(Stored records)
================
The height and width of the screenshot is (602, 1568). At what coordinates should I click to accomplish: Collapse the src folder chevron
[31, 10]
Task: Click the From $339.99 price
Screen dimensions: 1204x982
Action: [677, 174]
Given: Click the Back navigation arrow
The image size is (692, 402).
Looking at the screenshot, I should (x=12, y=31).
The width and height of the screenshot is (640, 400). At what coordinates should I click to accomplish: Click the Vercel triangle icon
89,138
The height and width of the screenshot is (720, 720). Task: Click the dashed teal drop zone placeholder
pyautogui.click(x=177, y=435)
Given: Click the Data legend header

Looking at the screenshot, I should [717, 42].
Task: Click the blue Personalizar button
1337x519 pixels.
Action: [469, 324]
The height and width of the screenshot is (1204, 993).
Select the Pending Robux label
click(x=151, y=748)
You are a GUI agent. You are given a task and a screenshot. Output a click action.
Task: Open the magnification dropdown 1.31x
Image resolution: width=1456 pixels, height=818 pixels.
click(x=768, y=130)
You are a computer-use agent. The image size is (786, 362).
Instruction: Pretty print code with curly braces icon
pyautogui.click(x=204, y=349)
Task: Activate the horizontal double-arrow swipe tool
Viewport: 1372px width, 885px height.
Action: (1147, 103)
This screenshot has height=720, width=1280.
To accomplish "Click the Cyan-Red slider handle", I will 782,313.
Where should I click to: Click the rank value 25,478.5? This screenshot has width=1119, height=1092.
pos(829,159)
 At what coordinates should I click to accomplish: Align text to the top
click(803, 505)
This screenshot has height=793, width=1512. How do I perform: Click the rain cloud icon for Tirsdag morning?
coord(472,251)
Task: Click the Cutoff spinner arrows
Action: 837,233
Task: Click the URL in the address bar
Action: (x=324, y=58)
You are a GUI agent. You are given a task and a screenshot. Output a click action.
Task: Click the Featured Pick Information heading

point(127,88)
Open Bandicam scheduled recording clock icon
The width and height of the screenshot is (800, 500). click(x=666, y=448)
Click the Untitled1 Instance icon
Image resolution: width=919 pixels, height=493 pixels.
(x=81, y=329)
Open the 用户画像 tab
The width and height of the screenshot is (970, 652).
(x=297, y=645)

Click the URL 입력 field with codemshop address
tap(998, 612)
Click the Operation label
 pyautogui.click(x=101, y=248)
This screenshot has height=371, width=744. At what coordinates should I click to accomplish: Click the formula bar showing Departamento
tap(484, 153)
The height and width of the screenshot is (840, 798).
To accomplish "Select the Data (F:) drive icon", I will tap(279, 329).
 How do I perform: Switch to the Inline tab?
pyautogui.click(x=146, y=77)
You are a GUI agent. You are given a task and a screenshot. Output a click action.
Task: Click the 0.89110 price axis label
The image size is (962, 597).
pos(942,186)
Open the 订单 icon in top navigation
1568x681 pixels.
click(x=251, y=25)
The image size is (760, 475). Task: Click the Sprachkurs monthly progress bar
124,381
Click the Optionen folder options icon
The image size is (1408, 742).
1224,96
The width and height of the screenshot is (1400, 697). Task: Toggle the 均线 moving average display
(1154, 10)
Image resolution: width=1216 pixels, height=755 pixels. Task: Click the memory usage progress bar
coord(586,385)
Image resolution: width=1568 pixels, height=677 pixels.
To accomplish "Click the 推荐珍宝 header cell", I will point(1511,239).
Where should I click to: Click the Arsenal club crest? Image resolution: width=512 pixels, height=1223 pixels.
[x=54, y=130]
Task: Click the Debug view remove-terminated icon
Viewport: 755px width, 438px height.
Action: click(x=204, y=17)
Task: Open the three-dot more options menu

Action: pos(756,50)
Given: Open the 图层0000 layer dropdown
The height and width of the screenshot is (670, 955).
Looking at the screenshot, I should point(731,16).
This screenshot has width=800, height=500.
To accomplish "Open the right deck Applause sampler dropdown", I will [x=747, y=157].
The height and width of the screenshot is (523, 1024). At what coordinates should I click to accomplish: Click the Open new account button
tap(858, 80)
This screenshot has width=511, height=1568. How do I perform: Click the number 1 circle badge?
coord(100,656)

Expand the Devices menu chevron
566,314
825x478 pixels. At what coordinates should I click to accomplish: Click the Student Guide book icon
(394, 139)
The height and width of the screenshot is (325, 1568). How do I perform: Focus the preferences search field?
================
* _Requirement_
What you return must be an exact retyping of the lines above starting at the line with "Task: Open the magnification dropdown 1.31x" and ending at the line with "Open the 用户画像 tab", and nothing besides.

* _Solution for this problem_
Task: Open the magnification dropdown 1.31x
Image resolution: width=1456 pixels, height=818 pixels.
click(x=768, y=130)
You are a computer-use agent. The image size is (786, 362).
Instruction: Pretty print code with curly braces icon
pyautogui.click(x=204, y=349)
Task: Activate the horizontal double-arrow swipe tool
Viewport: 1372px width, 885px height.
Action: (1147, 103)
This screenshot has height=720, width=1280.
To accomplish "Click the Cyan-Red slider handle", I will 782,313.
Where should I click to: Click the rank value 25,478.5? This screenshot has width=1119, height=1092.
pos(829,159)
 At what coordinates should I click to accomplish: Align text to the top
click(803, 505)
This screenshot has height=793, width=1512. How do I perform: Click the rain cloud icon for Tirsdag morning?
coord(472,251)
Task: Click the Cutoff spinner arrows
Action: 837,233
Task: Click the URL in the address bar
Action: (x=324, y=58)
You are a GUI agent. You are given a task and a screenshot. Output a click action.
Task: Click the Featured Pick Information heading

point(127,88)
Open Bandicam scheduled recording clock icon
The width and height of the screenshot is (800, 500). click(x=666, y=448)
Click the Untitled1 Instance icon
Image resolution: width=919 pixels, height=493 pixels.
(x=81, y=329)
Open the 用户画像 tab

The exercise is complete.